The Upper Arlington Fire Division unveiled a new battery-powered ambulance cot last week designed to be more comfortable for patients while significantly reducing the risk of back injuries for emergency personnel.
The division's first Stryker Power-Pro XT cot went into service Jan. 9.
By Monday, Jan. 13, firefighter and paramedic Mark Weade said it had been used six to seven times already.
"Even though it's a bigger cot, it has the ability to shrink down in size and we can get it into more elevators," Weade said. "It's more comfortable, and with the older population we have around here, that's nice.
"Before, no matter what level we were at, we still had to pick (the cots) up to load and unload. This is going to help our backs more."
The cot -- otherwise known as a stretcher -- has additional cushioning and positioning features for improved patient comfort.
It also has a battery-powered hydraulic system that raises and lowers the equipment when medics load and unload patients into and out of ambulances.
Fully outfitted, the cot costs approximately $20,000.
The powered cot is a first for the fire department; local EMS personnel said they think they're among the only central Ohio medics to have one.
They also said they expect it to reduce work-related physical strains and injuries.
"Our big problem is the repetitive motion," said Lt. Jim Mild said. "It's that lift and twist, lift and twist.
"It's better for patients and it's better for our backs," he said of the new equipment.
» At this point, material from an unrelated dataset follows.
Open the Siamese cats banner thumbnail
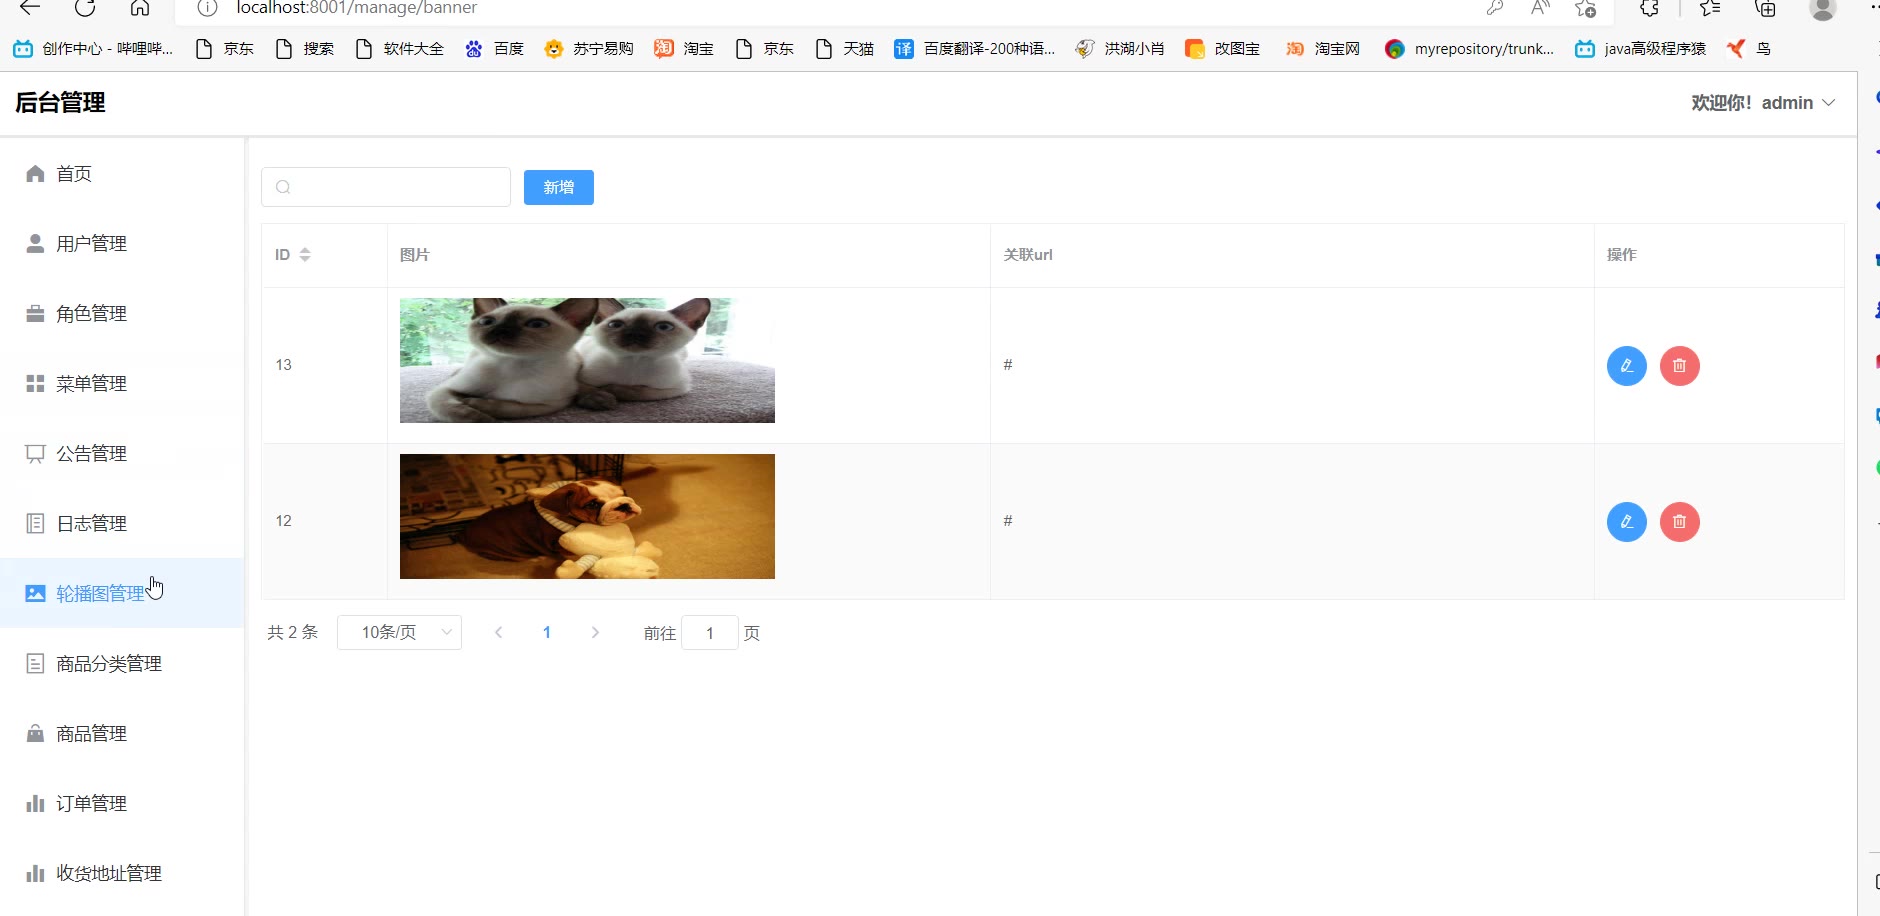Screen dimensions: 1880x916 (587, 360)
Public Information Officer Dan Kochensparger said many firefighters suffer work-related injuries from those repeated motions required to perform patient loading.
He added that emergency medical professionals across the country have reported average patient weights are higher, which makes handling injured or ill persons more difficult.
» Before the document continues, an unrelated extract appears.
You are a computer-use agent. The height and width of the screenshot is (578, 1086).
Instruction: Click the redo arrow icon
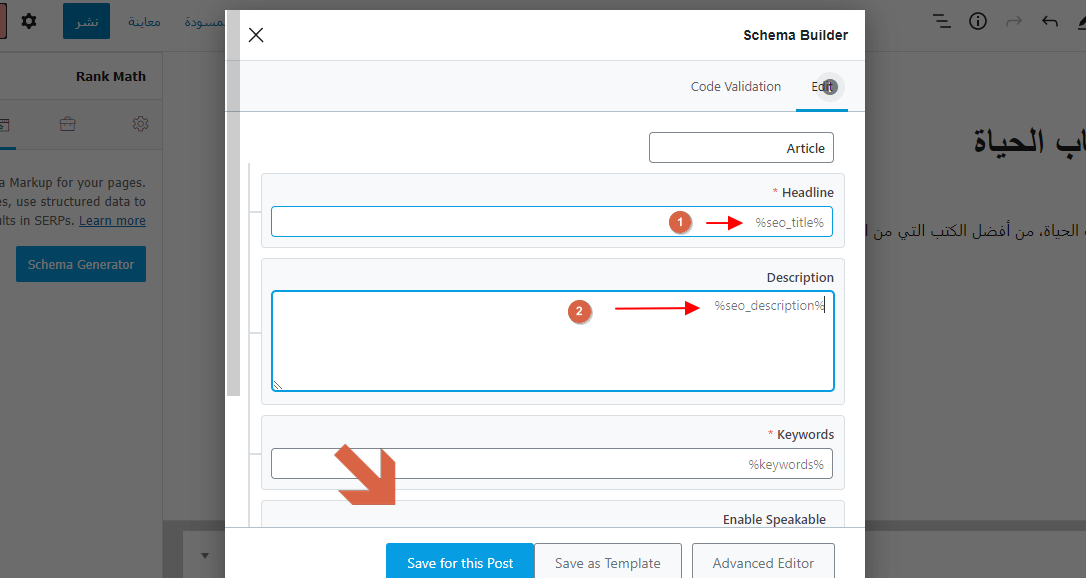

Those issues can be compounded, Kochensparger said, by a national trend of "minimum manning" of emergency-response vehicles, which the UA fire department adopted last year.
"We went to minimum manning of our medic units," Kochensparger said. "We now have two medics (per unit), and it used to be three."
The battery-powered cot has a 700-pound capacity and variable height positions to allow for optimal delivery of CPR as a patient is being moved into or from an ambulance.
It also features EMS equipment storage areas, a retractable head section that allows better maneuvering in tight spaces such as elevators, an articulating frame design that allows for multiple patient comfort positions and a 40-pound capacity IV and equipment pole.
Kochensparger said the cot also can be power-washed to prevent contamination from one patient to the next.
"In the event of a battery failure, there is a backup battery maintained in a charge on the medic unit," he said. "In the case of a mechanical system failure, the cot can be manually loaded and unloaded with some passive assistance from the hydraulic system."
A second powered cot has been budgeted for 2014, Kochensparger said, and will be placed in service on the fire department's only other medic unit, which is assigned to the Reed Road fire station.